How Protection Dogs are Different

Protection dogs differ from regular dogs in several ways. Each trait is an essential distinction you’ll need to account for if you decide to purchase one of these incredible dogs.

The most important distinction to make between regular dogs and dogs that serve as protection for you and your family is the fact that protection dogs aren’t strictly “pets.”  Protection dogs are trained to help your family in a specific role, whereas pets are merely companions. As a pet, your dog might learn to sit, stay, rollover, shake, and jump on command. These commands are mostly for fun and make perfect crowd-pleasers.

Protection dogs, on the other hand, learn life-saving measures and protection strategies when you and your family are faced with a serious threat. Depending on what you want your protection dog to be capable of doing, they can be trained to do everything from keeping an intruder away from you, distracting them, or taking them down. If need be, a protection dog will give its life to keep you and your family safe. They are trained to disarm a threat and keep it neutralized until authorities arrive.

They Need Leadership

As important as it is to ensure that you’re the top dog when you have a pet, protection dogs need your leadership even more. Protection dogs are not recommended for inexperienced dog owners because these dogs need a high level of consistent, steady training and dedicated leadership. Because of their propensity to lead, they will take over if given a chance. It is critical that your protection dog takes their cues from you, so you can go into public with them and have friends over to your house with your dog well under control.

They Need a Job

The best protection dogs have been bred in the working dog class. They thrive on mental and physical stimulation and tend to get bored quickly. They also need regular exercise and refresher courses to keep up their sophisticated training. Protection dogs are highly adaptable and can live nearly anywhere, but they cannot live without several hours of exercise each day. They need to be walked, run, and give tasks to keep them busy. If left alone for too long, they’ll get themselves into trouble. Protection dogs often get blamed for being unfit or lacking training when, in reality, it is the owners who have failed to ensure their dogs have enough time to exercise and work off their high energy. These dogs cannot be left alone in an apartment all day and be expected to sit or lie down for the rest of the night when owners return. They need activity, exercise, and stimulation, just as much as they need food and water.
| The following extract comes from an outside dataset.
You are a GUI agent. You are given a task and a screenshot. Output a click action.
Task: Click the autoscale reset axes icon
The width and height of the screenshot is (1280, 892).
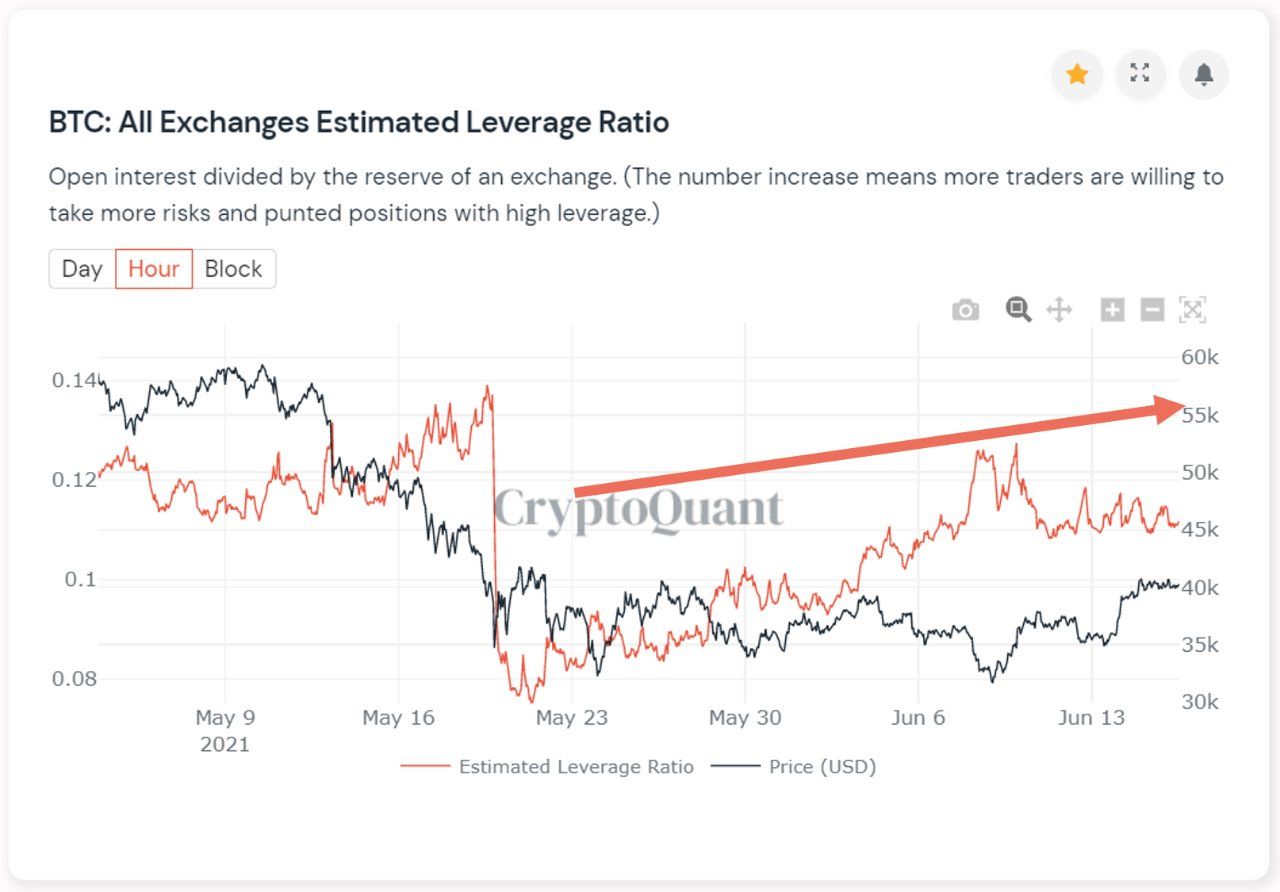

Common Protection Dog Breeds

Protection dogs are unique animals. After all, it is not just any other dog that can serve in this role. According to Scott’s K9, these dogs must be known and bred for their work ethic, intelligence, build, loyalty, and fearlessness. While nearly any dog can serve as a watchdog – a K9 companion that simply alerts you to trouble – only a few breeds qualify as a dog that can protect you should a threat arise.

German Shepherd

German Shepherd trained protection dogs have long been favorites of the police. They serve as bomb detection, drug sniffers, and aid police in apprehending suspects. They are intelligent, loyal, and dedicated to hard work. Like any German Shepherd protection dog, they need plenty of exercise, training, and do their best when given a job. They’re always on alert and will protect individuals and families well.

Belgian Malinois

An up and coming favorite, the Malinois is an incredibly intelligent dog with a high prey drive and consistent work ethic. They need plenty of training and a minimum of two to three hours of exercise daily. These dogs need strong, steady leadership, so they are not recommended for inexperienced dog owners.


These dogs were bred and used to guard the royalty of Japan. Naturally alert and suspicious when it comes to strangers, they take their guarding duty seriously. They take well to training and will need socialization lessons. These dogs have a high energy level and need plenty of exercises.
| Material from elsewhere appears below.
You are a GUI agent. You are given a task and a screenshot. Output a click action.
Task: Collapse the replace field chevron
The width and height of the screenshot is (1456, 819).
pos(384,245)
The Bullmastiff is as loyal and brave as it looks. The size of this large dog provides a natural deterrent to would-be intruders. They are naturally affectionate and loving toward their family and are excellent protectors. Like any protection dog, they need training, consistent leadership, and plenty of physical activity.

Protection Dogs Serve You

Protection dogs are different from regular family pets. They are loving, intelligent, and trainable. They have a high prey drive and will protect you with their lives. With the right training, proper leadership, and plenty of exercise, protection dogs can become a functional part of your family.